Given task
Can you echo back the lines below word for word, leaving out the pictures?

** start of Records shown **

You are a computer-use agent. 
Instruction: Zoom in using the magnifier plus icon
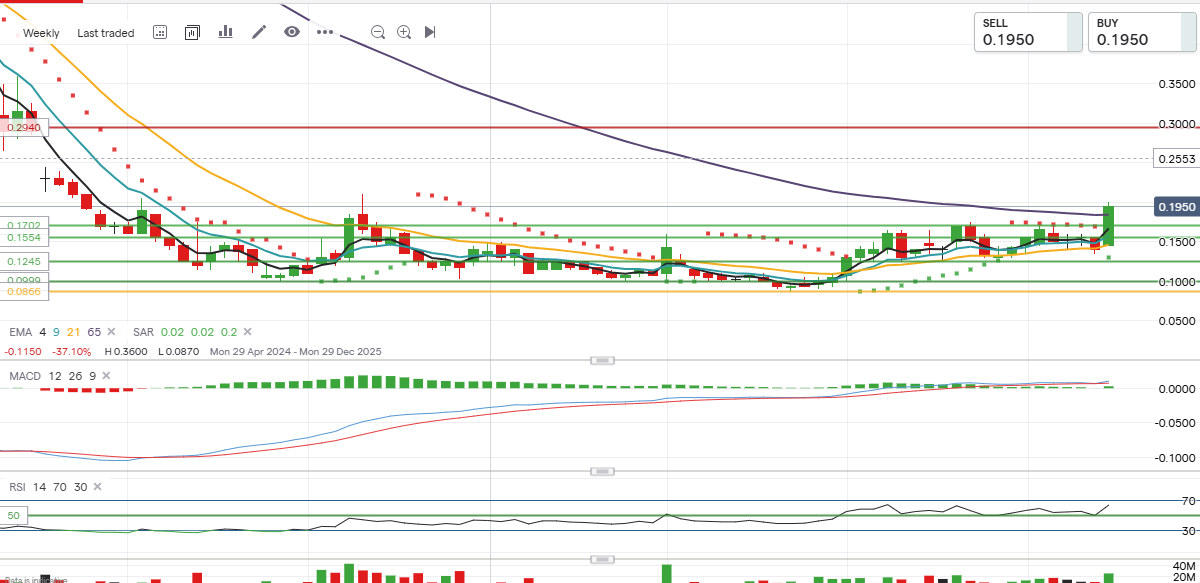coord(404,32)

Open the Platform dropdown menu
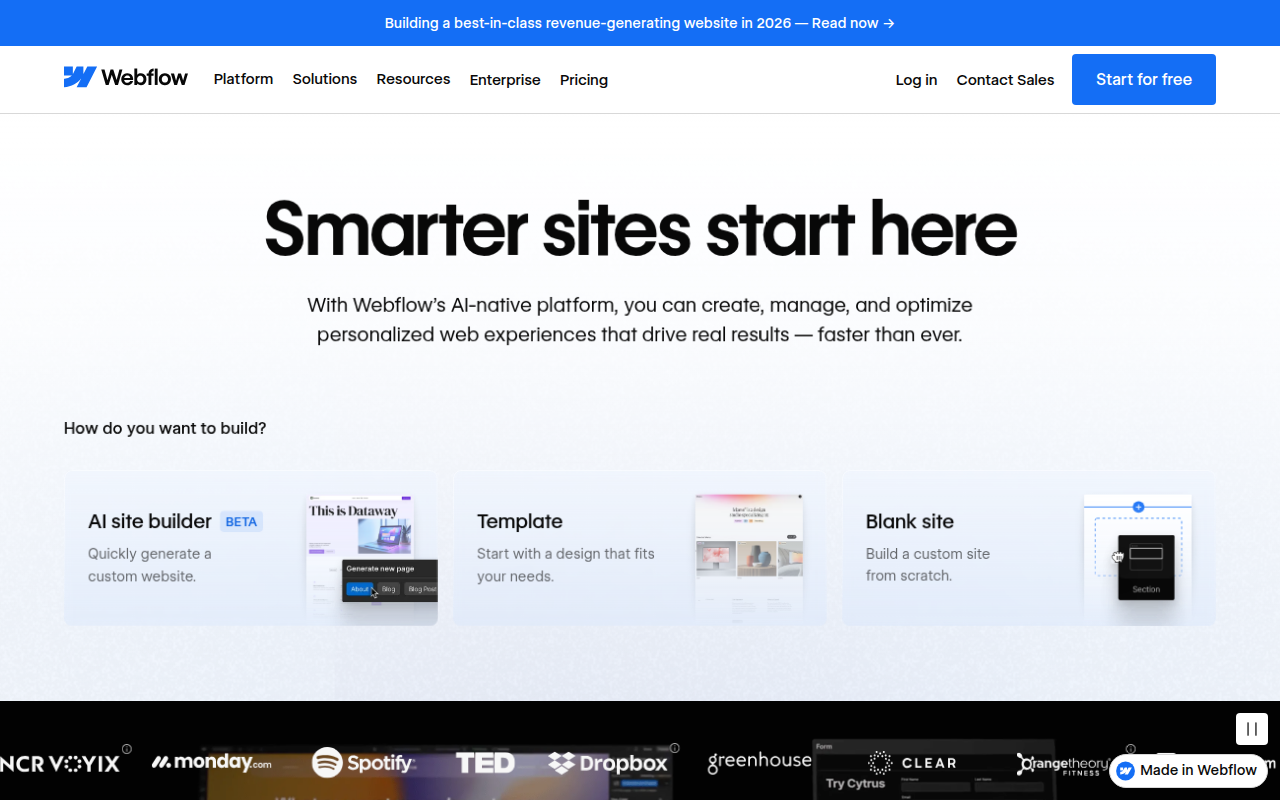243,79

** end of Records shown **

Solved problem
You are a computer-use agent. 
Instruction: Zoom in using the magnifier plus icon
coord(404,32)

Open the Platform dropdown menu
243,79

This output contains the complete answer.